La joie a l’étrange faculté de s’accroître quand on la donne.

Ego et mental sont donc les deux instances nécessaires pour nous aider à survivre, à nous élever et à dépasser les obstacles et les dangers inhérents à l’existence. Quand notre personnalité est construite, nous sommes complètement identifiés à notre ego (…)  Quand à mon mental, il est le logiciel de survie qui guide mon cerveau, qui m’inspire dans toutes mes pensées, mes décisions etc…

Lâcher le mental, ne plus s’identifier à l’ego.

Romain Rolland (…) n’était pas croyant, mais il a trouvé la belle expression de « sentiment océanique » pour décrire ce sentiment d’unité avec l’univers, avec - pour reprendre ses propres termes - « ce qui est plus grand que soi ».

Coincés dans nos petits égo, limités à nos petites ambitions personnelles, nous passons à côté de cet élan, à côté du flot de la vie qui n’est que création et joie.

« Toute joie parfaite consiste en la joie de vivre en elle seule. » (Clément Rosset)

(…) la joie de vivre, c’est recevoir la vie comme un cadeau et s’en réjouir (…) la joie de vivre n’a d’autre cause que le simple fait d’exister.
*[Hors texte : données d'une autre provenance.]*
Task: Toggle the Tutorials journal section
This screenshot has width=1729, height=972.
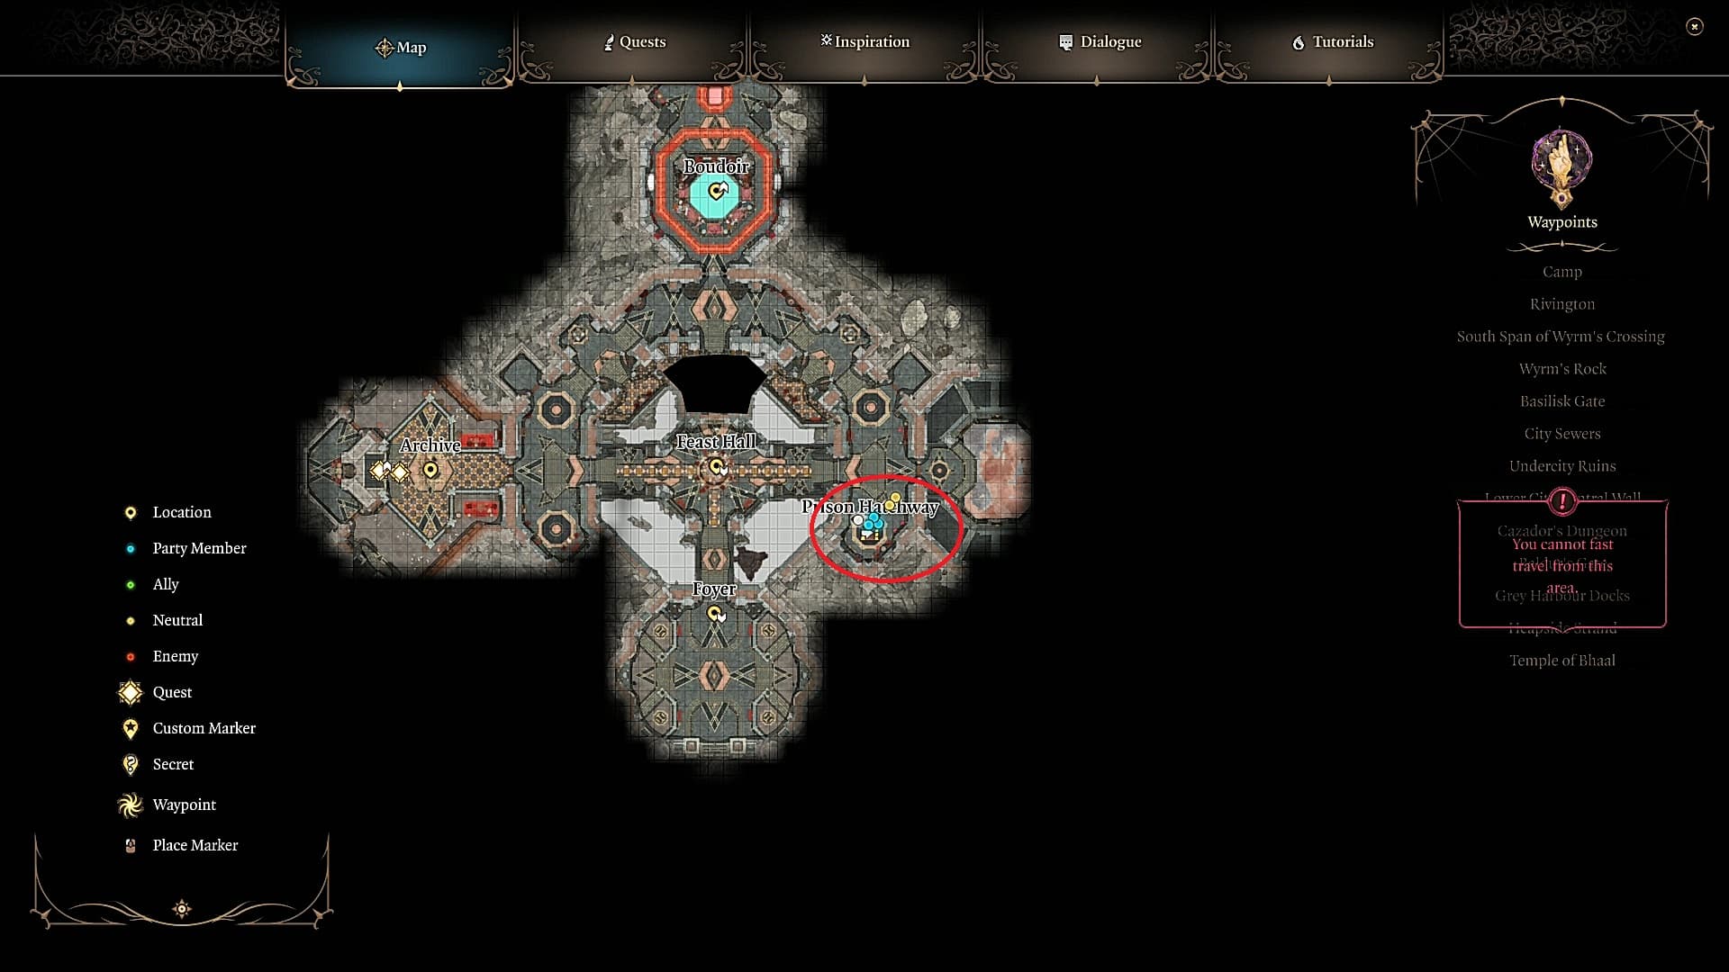Action: (1333, 42)
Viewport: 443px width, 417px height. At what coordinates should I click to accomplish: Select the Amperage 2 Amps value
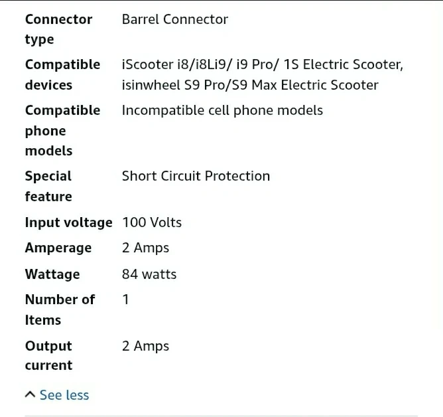pyautogui.click(x=145, y=248)
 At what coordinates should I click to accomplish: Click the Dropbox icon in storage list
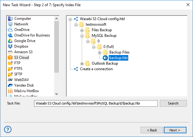[x=10, y=46]
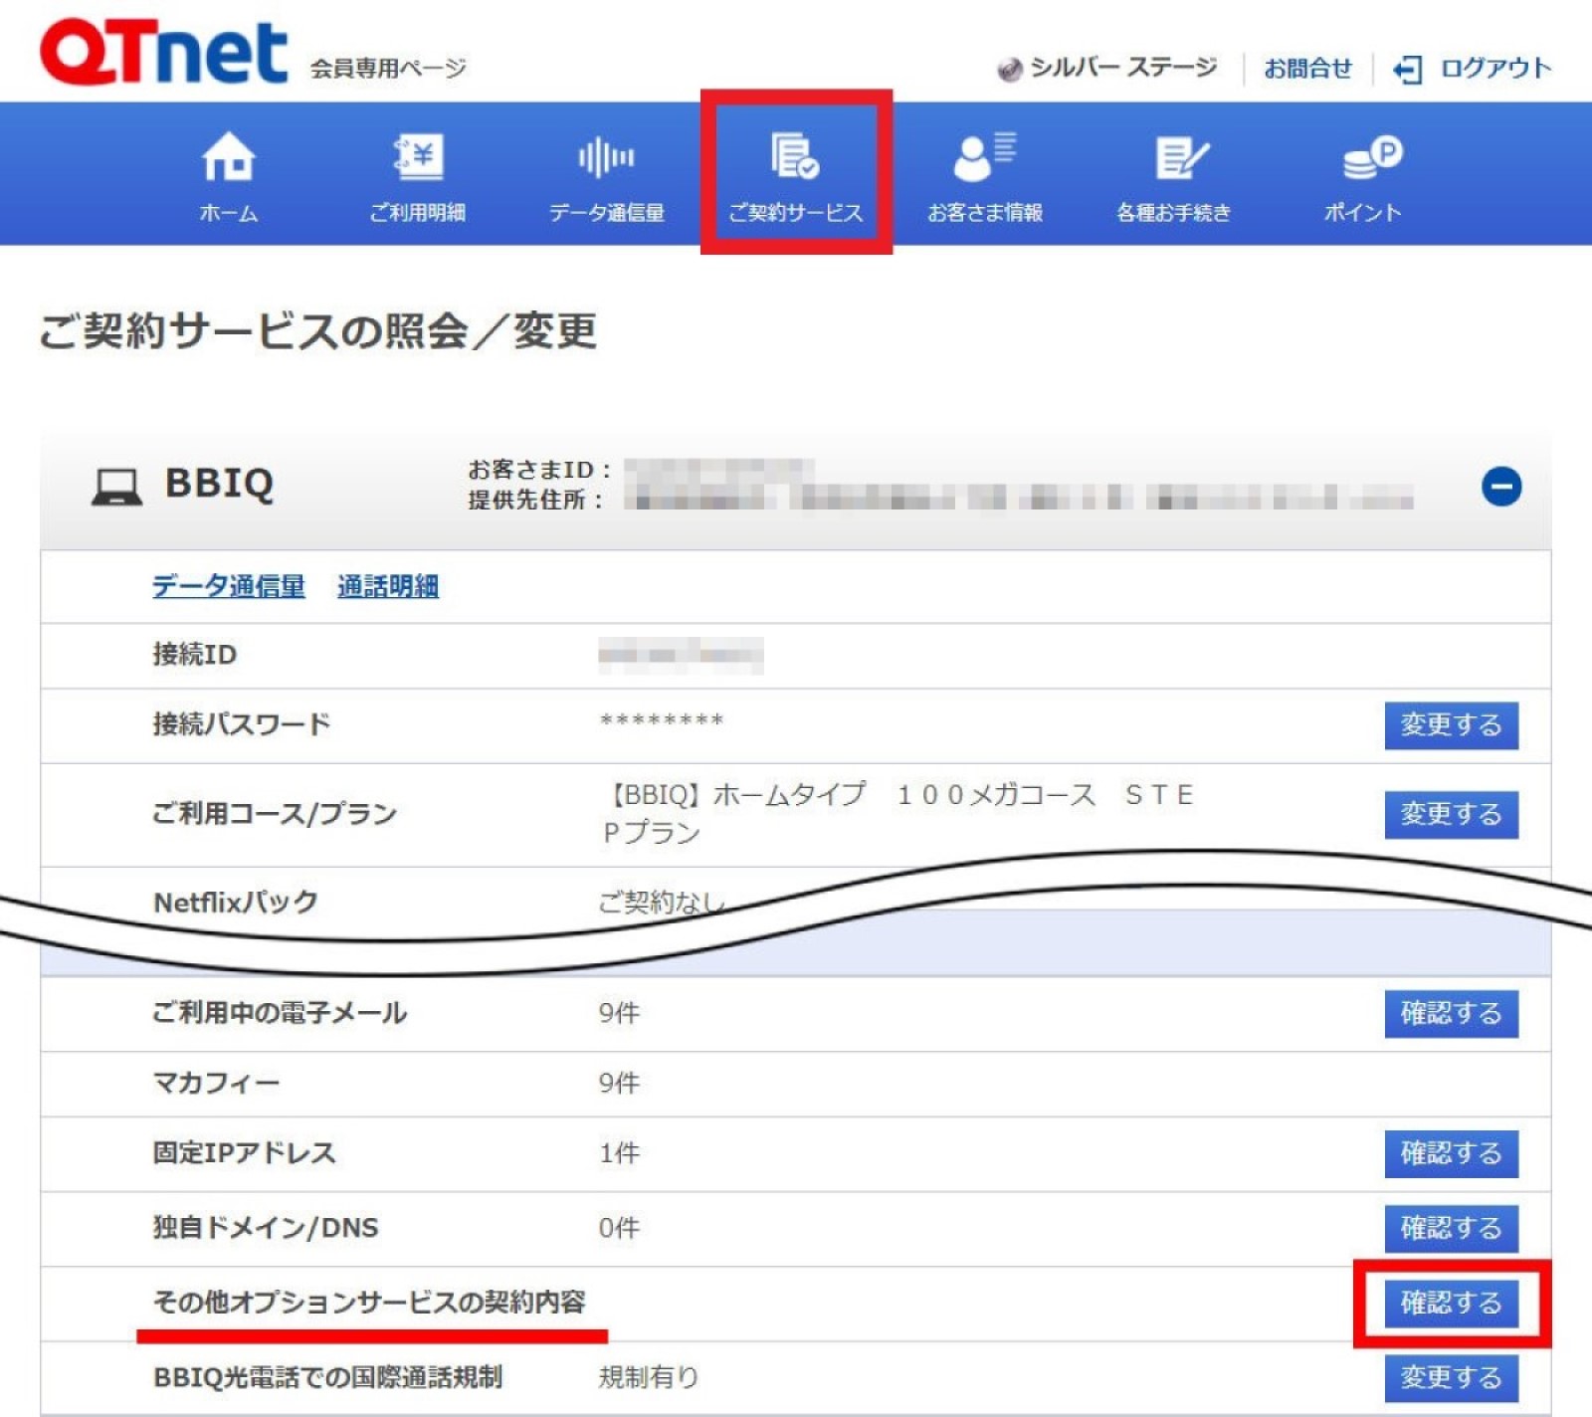This screenshot has width=1592, height=1417.
Task: Open the ポイント coins icon
Action: pyautogui.click(x=1371, y=157)
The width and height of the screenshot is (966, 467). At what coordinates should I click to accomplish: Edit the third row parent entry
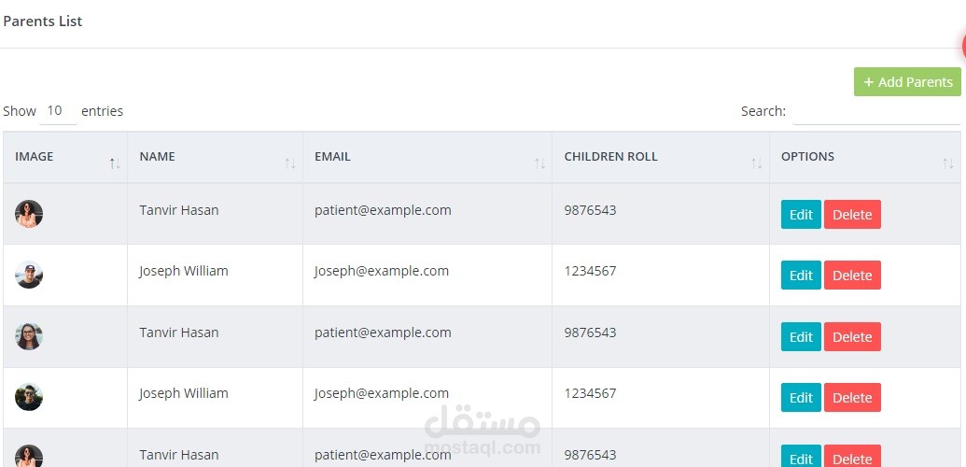click(801, 337)
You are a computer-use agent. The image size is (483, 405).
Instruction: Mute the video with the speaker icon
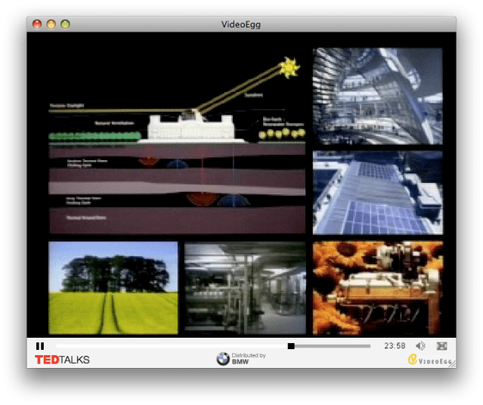(x=420, y=346)
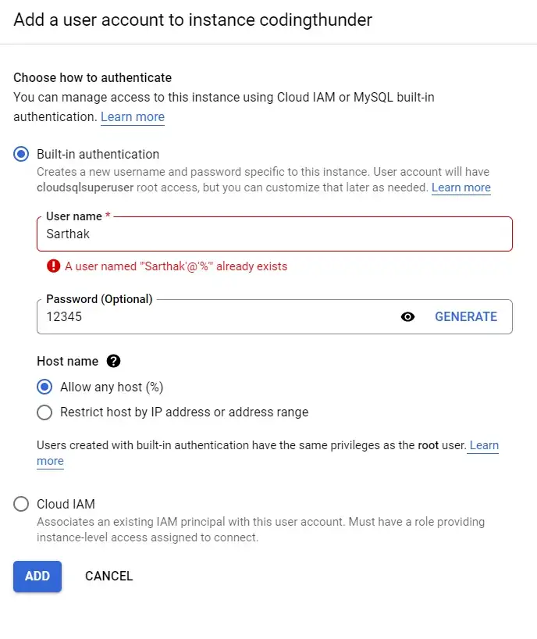
Task: Show password with the eye icon
Action: coord(407,316)
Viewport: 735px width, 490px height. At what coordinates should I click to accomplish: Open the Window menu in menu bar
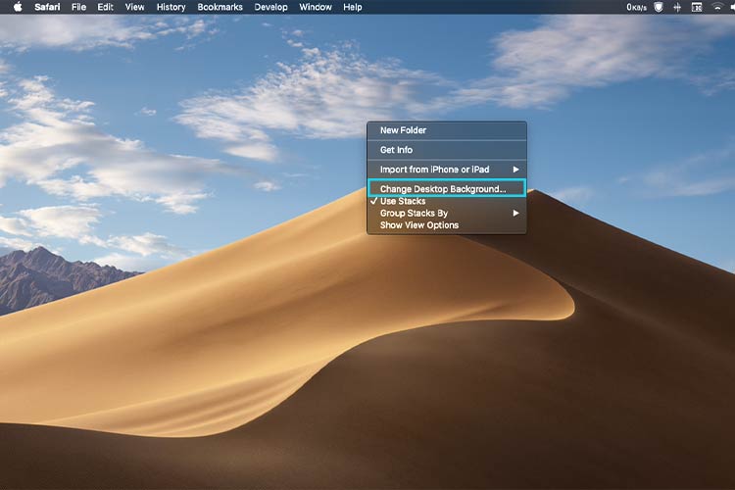316,7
Rien d’autre n’est exigé : ni le confort, ni le succès, ni même la santé (…)
Mais force est de constater que nous avons bien souvent aussi perdu la joie de vivre, qui est celle de l’accueil spontané de la vie comme elle est, et non comme nous voudrions qu’elle soit. Nous sommes en permanence encombrés par un ego insatisfait et parasités par un mental qui entend tout contrôler. Cette insatisfaction est nichée au fondement même de nos sociétés postindustrielles.

La joie parfaite réside dans ce grand « oui sacré » à la vie, dans la force du consentement.

L’enfant et les gens simples sont dans la joie car ils acceptent la vie comme elle est.

Je me suis souvent demandé pourquoi il nous arrive de pleurer lorsque nous sommes dans la joie. Je crois que c’est dû au fait que la joie vient d’une épreuve surmontée.

Les sagesse de l’ataraxie tendent en effet à supprimer ou diminuer le désir pour éviter la souffrance. Elles conduisent ainsi au renoncement, à une diminution des plaisirs et de l’affectivité.